Nevertheless, the results obtained in this study demonstrate that the Camelpox virus/Beineu/2023 isolate shows a high degree of genetic similarity to the M-96 strain, which was isolated in Kazakhstan more than 30 years ago. This finding indicates the long-term circulation of an endemic genetic variant of CMLV in the region. The observed sequence identity exceeding 98% highlights the genetic stability and evolutionary conservatism of the virus. These data suggest that the same genetic lineage of CMLV has been maintained locally for decades with minimal evolutionary divergence. Camels are likely to serve as the natural reservoir of the virus during interepizootic periods, supporting its persistence and potential reactivation under stress conditions.

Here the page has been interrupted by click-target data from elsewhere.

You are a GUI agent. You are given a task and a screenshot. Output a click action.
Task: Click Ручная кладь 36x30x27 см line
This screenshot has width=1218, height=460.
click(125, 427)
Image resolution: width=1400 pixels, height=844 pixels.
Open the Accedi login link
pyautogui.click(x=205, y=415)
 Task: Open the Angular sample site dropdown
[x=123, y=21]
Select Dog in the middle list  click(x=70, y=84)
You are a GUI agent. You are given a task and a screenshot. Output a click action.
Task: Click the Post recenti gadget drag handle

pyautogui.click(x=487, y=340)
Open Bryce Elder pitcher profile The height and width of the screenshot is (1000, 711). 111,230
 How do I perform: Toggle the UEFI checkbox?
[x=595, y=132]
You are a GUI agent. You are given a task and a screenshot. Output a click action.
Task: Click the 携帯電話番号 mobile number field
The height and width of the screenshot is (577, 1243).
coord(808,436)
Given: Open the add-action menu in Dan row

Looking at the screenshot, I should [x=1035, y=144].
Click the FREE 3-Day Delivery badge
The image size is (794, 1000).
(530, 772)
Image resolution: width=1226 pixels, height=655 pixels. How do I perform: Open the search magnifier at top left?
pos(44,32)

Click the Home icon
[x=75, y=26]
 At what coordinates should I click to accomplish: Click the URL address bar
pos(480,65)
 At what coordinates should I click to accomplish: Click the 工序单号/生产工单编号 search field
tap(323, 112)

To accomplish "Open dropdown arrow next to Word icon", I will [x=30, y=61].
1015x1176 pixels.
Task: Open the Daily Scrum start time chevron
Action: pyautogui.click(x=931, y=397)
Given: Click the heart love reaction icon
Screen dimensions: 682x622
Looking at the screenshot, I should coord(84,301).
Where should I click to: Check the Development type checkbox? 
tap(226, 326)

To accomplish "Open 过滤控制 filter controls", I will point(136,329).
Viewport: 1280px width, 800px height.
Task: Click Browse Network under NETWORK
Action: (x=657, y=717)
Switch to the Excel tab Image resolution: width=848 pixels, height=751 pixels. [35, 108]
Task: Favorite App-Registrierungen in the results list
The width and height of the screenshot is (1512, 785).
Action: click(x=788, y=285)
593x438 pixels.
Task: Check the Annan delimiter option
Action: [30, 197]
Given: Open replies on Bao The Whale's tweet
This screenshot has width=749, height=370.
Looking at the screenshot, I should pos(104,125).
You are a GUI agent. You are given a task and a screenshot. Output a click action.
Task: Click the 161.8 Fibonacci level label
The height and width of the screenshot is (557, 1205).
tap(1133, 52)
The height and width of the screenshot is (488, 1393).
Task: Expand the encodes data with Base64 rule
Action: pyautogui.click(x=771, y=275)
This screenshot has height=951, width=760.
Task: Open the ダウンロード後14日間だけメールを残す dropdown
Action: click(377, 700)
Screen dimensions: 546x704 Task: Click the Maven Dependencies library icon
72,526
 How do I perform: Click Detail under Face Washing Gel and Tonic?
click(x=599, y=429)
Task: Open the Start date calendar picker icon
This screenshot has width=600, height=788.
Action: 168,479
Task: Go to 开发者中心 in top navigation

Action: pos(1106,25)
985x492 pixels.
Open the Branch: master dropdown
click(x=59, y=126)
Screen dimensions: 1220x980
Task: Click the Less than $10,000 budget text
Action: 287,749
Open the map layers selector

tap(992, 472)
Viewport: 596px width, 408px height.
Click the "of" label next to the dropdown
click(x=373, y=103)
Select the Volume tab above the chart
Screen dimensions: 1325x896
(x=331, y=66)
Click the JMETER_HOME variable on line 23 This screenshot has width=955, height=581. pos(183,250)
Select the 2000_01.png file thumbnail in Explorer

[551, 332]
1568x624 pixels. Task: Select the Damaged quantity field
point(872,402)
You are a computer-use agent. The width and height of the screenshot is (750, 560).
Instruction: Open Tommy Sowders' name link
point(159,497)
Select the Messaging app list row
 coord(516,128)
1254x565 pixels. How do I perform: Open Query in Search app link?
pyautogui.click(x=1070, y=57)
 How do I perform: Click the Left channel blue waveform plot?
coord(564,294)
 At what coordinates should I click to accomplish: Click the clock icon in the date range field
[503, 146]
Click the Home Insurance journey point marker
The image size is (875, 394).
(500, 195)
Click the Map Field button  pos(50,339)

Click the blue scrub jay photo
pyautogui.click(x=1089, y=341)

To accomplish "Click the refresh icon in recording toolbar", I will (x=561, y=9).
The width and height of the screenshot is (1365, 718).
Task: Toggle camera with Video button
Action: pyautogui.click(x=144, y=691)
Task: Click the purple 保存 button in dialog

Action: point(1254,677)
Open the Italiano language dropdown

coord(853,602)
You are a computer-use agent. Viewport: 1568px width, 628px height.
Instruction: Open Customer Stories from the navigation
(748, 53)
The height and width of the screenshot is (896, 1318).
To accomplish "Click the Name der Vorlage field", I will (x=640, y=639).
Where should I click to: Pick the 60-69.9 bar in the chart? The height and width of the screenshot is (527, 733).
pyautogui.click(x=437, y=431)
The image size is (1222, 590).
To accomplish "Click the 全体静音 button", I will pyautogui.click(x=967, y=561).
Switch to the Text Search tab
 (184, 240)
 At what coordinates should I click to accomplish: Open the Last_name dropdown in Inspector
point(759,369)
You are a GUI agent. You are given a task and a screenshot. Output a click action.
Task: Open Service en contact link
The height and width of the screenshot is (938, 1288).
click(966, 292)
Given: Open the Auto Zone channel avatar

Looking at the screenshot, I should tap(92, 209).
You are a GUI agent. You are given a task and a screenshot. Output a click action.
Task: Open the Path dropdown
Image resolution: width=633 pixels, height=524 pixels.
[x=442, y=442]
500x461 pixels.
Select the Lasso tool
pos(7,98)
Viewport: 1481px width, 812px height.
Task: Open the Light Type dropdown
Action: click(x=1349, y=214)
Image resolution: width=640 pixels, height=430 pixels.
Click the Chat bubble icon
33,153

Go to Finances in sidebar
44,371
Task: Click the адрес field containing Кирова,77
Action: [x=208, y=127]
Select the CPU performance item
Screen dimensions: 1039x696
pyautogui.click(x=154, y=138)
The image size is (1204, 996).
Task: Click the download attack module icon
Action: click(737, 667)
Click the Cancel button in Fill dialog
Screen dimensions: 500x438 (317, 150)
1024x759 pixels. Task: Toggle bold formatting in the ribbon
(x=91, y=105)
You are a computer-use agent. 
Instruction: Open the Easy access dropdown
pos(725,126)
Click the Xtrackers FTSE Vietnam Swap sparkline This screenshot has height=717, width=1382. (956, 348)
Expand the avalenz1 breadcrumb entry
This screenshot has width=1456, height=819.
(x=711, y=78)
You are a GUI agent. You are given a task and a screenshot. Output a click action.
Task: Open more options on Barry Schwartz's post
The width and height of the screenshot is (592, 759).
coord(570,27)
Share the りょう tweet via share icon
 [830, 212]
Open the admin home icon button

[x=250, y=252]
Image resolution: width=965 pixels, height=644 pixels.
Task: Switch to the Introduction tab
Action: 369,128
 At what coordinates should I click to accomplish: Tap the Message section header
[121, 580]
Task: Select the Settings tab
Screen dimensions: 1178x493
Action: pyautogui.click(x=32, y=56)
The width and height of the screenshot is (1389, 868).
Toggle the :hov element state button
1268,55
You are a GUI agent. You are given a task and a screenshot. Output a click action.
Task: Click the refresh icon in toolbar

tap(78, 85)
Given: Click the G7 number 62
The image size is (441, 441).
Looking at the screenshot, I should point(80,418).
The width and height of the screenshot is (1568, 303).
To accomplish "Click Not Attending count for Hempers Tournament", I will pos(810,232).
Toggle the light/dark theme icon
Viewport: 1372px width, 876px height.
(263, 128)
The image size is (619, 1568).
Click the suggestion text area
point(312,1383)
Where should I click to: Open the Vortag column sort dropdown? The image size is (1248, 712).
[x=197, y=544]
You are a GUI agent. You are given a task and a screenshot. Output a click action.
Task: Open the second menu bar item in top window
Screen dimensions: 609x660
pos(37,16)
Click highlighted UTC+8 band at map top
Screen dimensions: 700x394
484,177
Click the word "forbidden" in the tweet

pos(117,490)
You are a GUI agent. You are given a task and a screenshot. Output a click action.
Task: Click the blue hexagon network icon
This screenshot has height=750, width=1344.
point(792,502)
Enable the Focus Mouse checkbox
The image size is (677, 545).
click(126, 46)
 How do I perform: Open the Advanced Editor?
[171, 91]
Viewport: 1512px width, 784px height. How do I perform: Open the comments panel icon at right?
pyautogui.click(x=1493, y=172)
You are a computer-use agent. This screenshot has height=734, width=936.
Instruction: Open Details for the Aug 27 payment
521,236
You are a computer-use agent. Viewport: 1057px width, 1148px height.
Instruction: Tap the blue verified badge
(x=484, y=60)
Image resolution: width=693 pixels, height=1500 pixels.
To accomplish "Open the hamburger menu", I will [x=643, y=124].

At the same time, the observed geographic clustering emphasizes the importance of region-specific molecular surveillance for the early detection of novel variants and the prevention of cross-border transmission. Furthermore, phylogeographic mapping may help to identify the sources of outbreaks and establish epidemiological links between affected regions.

According to the literature, CMLV does not have a transmissible mechanism and spreads mainly through direct contact with infected animals, affected skin, or care items [4,29,30]. However, it has been noted that during the rainy season, the incidence of the disease increases significantly [3,5]. This probably due to a combination of factors: crowding of animals in shelters, shared use of water sources, maceration of the skin due to high humidity, and a decrease in its barrier function [20,31]. An additional factor may be an increase in the number of insects and ticks, such as Hyalommadromedarii, which are capable of mechanically transferring the virus between animals. Also, against the background of seasonal climatic stress and weakened non-specific immunity, the susceptibility of camels to infection increases.

Consequently, the combination of epizootological data, molecular genetic analysis, and literature review suggests that camels may not only be susceptible hosts, but also serve as a natural reservoir of camelpox virus. This is supported by the detection of viral DNA in clinically healthy animals, the limited species specificity of the infection, and the genetic stability of viral isolates. Thus, the persistence of CMLV in camels and its periodic reactivation under unfavorable conditions play a key role in maintaining the long-term circulation of the virus and the cyclic nature of epizootics in endemic regions.